SUPPLIED TEXT:
%%

Skip to content

orch_resume(force=true) cannot reattach to a stopped batch after orch_abort() #539

@HenryLach

Description

@HenryLach

Summary

After orch_abort() graceful-terminates a batch in the stopped state with failedTasks > 0, a subsequent orch_resume(force=true) cannot reattach. The orch reports "Resume initiated. Phase: launching", then immediately reports "No batch is running" and the operator-visible batch summary is empty (no batch ID, no duration tracked). This forces a fall back to orch_start against the same PROMPT.md as the only recovery path.

The current behaviour silently drops the operator's intent. There's no error, no clear documentation of the abort/resume incompatibility, and no fallback handling.

Reproduction

  1. Run any batch.
  2. While running, orch_abort(). Wait for it to complete.
  3. orch_status() reports the batch as stopped.
  4. Make any external change to the worktree (e.g., supervisor manually addresses a code-review revision).
  5. orch_resume(force=true).

Expected: the batch resumes from the worktree's preserved state, picks up the next pending step.

%%

EXERCISE DATA:
%%

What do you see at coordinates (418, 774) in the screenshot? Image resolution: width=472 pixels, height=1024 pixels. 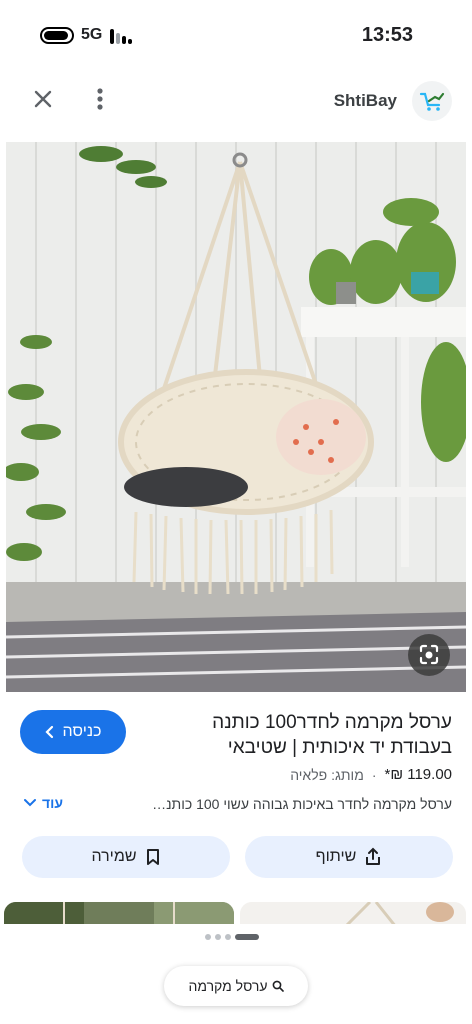 I see `product-price: 119.00 ₪*` at bounding box center [418, 774].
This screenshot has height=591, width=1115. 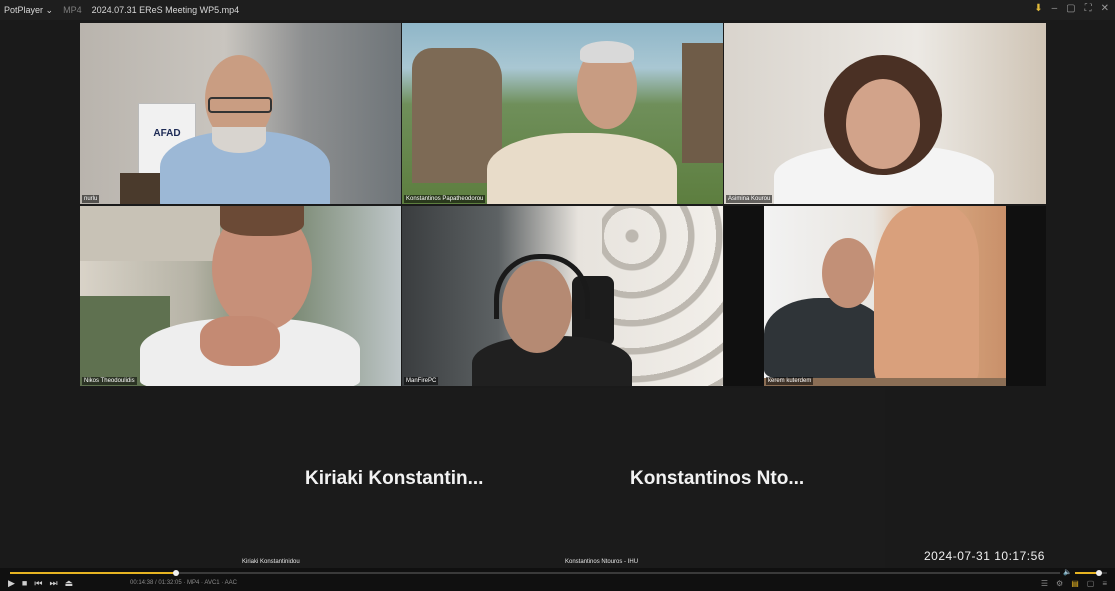 What do you see at coordinates (602, 562) in the screenshot?
I see `participant-name: Konstantinos Ntouros - IHU` at bounding box center [602, 562].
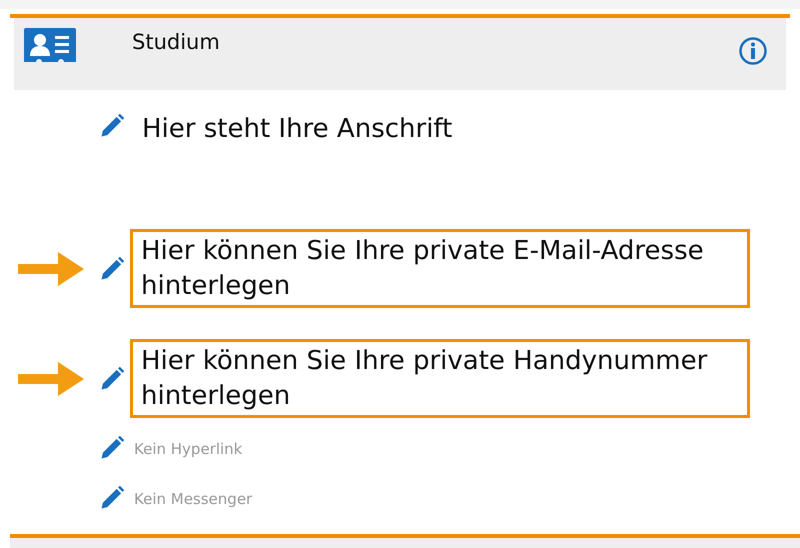 The height and width of the screenshot is (548, 800). I want to click on info-icon, so click(753, 51).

%%

REQUIREMENT A: Name every orch function that the orch_resume issue mentions, each listed once.
REQUIREMENT B:
Does the orch_resume issue support each statement below? Answer yes or no for each, and quote the words from the issue that decide it.
(i) After the abort completes, orch_status() shows the batch as stopped.
(ii) When the resume fails, the orch returns a clear error.
(iii) After the failed resume, the batch summary still shows a batch ID.
REQUIREMENT C: Rewrite the paragraph of the orch_resume issue that begins "After orch_abort() graceful-terminates" as a short bulleted list, keeping its main facts.

EXERCISE RESPONSE A:
- orch_abort
- orch_resume
- orch_start
- orch_status

EXERCISE RESPONSE B:
(i) Yes: "orch_status() reports the batch as stopped."
(ii) No: "There's no error, no clear documentation of the abort/resume incompatibility, and no fallback handling."
(iii) No: "the operator-visible batch summary is empty (no batch ID, no duration tracked)"

EXERCISE RESPONSE C:
- orch_abort() gracefully terminates a batch, leaving it stopped with failedTasks > 0.
- A later orch_resume(force=true) then fails to reattach.
- The orch reports "Resume initiated. Phase: launching" and then immediately reports "No batch is running."
- The batch summary is empty, with no batch ID and no duration tracked.
- The only way to recover is to fall back to orch_start against the same PROMPT.md.